■ TEXT FOR ANALYSIS ■
:::::

Our guiding principles

Considering equity, diversity and inclusion in everything we do

Liverpool is a city rich with diversity and this breadth of backgrounds and perspectives add value to our city and our food environments. We believe that representation is essential, and diversity makes our work more meaningful, robust and holistic. We want to ensure that people are able to fully participate in and access all aspects of the work we do, leaving no one behind.

Balancing immediate relief with addressing the root causes of food insecurity

The challenges we face that are related to the food we eat, like food insecurity and obesity, are symptoms of deeper issues. To create real change, we must recognise that while emergency food provision (like food parcels from a food bank) are essential, they should be rare and short term and we must better understand and tackle the root causes of these issues.

Unlocking the power of people and enabling citizens’ voices to be heard

People are the unrivalled experts in their lives, local places, cultures, challenges and opportunities. We recognise the potential for innovation that communities in Liverpool hold, and are committed to establishing the culture and mechanisms to surface, celebrate and move forward with new ideas.

Learning, adapting and innovating as we go

We believe that innovation and creativity are essential to navigate change in our food system. We must go on a learning journey, nurture innovation and creative thinking and create the right conditions for people to be able to try new ideas that could lead to real change.

:::::

(Stored data entries)

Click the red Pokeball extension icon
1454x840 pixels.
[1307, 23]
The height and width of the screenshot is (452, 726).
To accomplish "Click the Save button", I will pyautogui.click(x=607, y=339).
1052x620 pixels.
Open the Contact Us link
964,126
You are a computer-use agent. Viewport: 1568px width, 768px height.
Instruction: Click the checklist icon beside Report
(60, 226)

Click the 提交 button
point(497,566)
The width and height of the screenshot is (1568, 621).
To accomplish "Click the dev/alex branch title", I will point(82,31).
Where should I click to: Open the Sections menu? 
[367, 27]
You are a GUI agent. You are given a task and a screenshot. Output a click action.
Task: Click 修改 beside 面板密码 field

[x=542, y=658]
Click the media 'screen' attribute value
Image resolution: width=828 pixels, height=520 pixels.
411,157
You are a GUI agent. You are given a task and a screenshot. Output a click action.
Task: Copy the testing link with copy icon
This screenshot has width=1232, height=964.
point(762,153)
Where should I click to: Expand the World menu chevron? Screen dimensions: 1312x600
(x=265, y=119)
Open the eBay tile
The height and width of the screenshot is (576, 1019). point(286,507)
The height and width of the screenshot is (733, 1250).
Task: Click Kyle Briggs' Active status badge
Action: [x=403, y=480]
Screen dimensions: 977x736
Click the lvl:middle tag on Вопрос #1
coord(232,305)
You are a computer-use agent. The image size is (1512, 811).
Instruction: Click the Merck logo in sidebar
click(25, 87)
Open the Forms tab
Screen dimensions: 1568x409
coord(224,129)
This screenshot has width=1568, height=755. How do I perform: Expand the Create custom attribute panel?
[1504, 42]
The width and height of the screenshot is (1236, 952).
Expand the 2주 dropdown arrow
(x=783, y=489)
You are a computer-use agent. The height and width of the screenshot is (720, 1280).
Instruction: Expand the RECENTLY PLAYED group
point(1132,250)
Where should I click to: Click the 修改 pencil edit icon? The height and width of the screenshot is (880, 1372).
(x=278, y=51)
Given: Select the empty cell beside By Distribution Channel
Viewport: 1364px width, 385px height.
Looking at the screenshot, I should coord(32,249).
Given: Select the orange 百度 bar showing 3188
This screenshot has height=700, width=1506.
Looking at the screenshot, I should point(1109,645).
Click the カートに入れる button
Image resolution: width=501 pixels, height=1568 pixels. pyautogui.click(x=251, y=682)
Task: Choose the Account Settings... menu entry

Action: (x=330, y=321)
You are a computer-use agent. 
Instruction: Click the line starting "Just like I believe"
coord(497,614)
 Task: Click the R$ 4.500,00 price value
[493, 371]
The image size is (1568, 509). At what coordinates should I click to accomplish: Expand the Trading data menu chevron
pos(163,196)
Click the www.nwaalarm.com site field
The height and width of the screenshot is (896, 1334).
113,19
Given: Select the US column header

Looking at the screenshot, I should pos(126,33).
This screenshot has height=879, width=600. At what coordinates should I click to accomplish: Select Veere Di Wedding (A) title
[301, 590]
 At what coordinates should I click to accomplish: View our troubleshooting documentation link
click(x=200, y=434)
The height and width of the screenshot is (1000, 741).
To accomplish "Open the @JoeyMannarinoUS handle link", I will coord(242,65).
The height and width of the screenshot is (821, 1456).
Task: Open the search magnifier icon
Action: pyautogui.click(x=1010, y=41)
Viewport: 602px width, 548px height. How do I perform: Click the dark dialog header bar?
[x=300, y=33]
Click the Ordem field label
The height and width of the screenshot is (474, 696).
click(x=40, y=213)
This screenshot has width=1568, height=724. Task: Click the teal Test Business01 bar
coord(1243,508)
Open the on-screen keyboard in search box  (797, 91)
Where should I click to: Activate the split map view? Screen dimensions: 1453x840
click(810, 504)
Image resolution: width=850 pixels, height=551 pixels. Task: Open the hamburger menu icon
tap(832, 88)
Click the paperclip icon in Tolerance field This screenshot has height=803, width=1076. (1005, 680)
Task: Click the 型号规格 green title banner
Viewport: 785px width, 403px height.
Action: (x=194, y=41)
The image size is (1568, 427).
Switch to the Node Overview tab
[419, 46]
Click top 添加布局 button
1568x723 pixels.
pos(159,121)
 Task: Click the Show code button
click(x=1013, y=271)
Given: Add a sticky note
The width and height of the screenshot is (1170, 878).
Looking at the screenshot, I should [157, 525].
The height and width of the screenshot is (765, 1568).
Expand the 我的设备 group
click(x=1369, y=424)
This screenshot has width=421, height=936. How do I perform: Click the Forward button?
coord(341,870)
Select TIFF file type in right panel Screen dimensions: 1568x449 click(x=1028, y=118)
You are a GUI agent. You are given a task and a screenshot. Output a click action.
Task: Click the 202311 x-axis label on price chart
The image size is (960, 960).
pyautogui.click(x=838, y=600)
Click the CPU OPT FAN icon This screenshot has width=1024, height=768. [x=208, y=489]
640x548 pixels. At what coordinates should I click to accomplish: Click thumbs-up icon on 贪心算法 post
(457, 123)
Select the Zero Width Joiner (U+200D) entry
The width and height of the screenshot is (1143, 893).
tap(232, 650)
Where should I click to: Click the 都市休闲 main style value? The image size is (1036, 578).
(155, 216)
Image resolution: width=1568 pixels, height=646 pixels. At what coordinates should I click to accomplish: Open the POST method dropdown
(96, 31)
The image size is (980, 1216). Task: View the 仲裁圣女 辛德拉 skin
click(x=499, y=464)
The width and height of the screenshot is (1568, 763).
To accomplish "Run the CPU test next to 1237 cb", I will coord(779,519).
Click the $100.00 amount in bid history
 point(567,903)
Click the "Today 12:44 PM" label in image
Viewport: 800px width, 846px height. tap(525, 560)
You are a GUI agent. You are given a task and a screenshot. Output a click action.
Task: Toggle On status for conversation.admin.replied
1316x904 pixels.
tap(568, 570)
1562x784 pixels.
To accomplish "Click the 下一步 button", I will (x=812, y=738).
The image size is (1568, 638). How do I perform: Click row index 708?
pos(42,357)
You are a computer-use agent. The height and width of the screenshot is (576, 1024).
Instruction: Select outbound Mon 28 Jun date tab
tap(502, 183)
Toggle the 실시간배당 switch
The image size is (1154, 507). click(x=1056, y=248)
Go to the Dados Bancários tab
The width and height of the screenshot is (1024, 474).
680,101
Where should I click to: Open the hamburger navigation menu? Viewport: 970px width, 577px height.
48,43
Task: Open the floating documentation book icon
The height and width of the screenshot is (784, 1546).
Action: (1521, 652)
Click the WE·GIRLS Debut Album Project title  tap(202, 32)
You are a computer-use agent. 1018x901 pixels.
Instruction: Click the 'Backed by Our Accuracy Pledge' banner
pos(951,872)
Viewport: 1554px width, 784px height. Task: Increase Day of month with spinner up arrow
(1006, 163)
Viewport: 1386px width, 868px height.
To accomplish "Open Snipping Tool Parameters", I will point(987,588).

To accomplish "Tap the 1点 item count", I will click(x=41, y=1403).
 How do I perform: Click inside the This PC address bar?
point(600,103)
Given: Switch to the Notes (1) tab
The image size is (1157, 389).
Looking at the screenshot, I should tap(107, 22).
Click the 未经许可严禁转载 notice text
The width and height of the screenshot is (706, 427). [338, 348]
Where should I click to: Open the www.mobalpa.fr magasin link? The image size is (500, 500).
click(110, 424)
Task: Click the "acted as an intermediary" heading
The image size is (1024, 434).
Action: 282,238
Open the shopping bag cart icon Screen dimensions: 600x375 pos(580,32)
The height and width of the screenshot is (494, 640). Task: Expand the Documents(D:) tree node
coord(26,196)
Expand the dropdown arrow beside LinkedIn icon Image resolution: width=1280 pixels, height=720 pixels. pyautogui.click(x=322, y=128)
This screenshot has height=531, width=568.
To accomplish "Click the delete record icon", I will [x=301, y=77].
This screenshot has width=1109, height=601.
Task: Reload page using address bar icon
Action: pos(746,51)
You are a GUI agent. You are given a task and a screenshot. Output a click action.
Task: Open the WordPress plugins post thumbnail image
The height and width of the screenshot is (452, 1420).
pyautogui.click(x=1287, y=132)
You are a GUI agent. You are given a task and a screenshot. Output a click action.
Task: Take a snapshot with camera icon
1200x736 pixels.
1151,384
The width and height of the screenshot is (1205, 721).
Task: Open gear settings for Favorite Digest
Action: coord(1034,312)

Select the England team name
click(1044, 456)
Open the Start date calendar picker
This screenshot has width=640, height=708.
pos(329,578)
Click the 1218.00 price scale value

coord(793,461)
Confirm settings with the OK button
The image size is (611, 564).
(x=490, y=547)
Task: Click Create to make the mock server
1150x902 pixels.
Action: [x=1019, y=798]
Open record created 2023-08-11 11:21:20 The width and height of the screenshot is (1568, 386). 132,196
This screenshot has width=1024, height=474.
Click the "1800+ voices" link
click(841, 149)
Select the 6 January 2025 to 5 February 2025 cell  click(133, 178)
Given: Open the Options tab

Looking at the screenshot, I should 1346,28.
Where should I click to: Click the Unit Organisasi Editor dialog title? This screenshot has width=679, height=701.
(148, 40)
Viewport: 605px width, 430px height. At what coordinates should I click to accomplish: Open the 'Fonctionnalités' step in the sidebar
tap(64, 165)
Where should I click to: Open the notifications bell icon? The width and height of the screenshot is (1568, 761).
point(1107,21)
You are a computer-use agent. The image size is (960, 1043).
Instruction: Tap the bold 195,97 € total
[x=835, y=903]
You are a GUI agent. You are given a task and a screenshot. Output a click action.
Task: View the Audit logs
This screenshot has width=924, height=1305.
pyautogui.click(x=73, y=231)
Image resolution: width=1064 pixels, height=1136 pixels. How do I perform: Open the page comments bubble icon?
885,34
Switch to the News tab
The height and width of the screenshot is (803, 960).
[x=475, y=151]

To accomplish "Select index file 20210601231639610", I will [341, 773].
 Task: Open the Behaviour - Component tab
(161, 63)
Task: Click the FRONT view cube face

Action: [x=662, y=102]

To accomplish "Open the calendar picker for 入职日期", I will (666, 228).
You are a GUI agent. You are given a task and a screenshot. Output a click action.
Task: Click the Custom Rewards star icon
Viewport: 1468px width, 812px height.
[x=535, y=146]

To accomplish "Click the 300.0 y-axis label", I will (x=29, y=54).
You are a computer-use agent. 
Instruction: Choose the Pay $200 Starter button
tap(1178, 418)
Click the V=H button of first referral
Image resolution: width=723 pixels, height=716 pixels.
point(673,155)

:::::

■ WHAT YOU WILL DO ■
Pick up the text on Liverpool's food guiding principles right after its final sentence and carry it forward.

■ TASK RESPONSE ■
Making information, data, stories and best practice accessible to all

To make progress, it is important to know where we are starting from, and if we’re heading in the right direction. We must also make information about our food systems more accessible and easy to understand so that everyone is empowered with knowledge and able to play their part

Challenging stigma and shifting narratives

We must acknowledge that issues like food insecurity and poverty are not a result of people’s own making. We must get comfortable talking about food insecurity, destigmatize the experience of seeking support and ensure that people can access food with greater dignity, choice and autonomy.

Our Cyclical Adaptive Approach

The Good Food Plan will be an evolving plan and a living document, owned by the people and organisations of this city and informed by real-time action and reflection. We are taking a cyclical phased approach, where each phase will inform the next.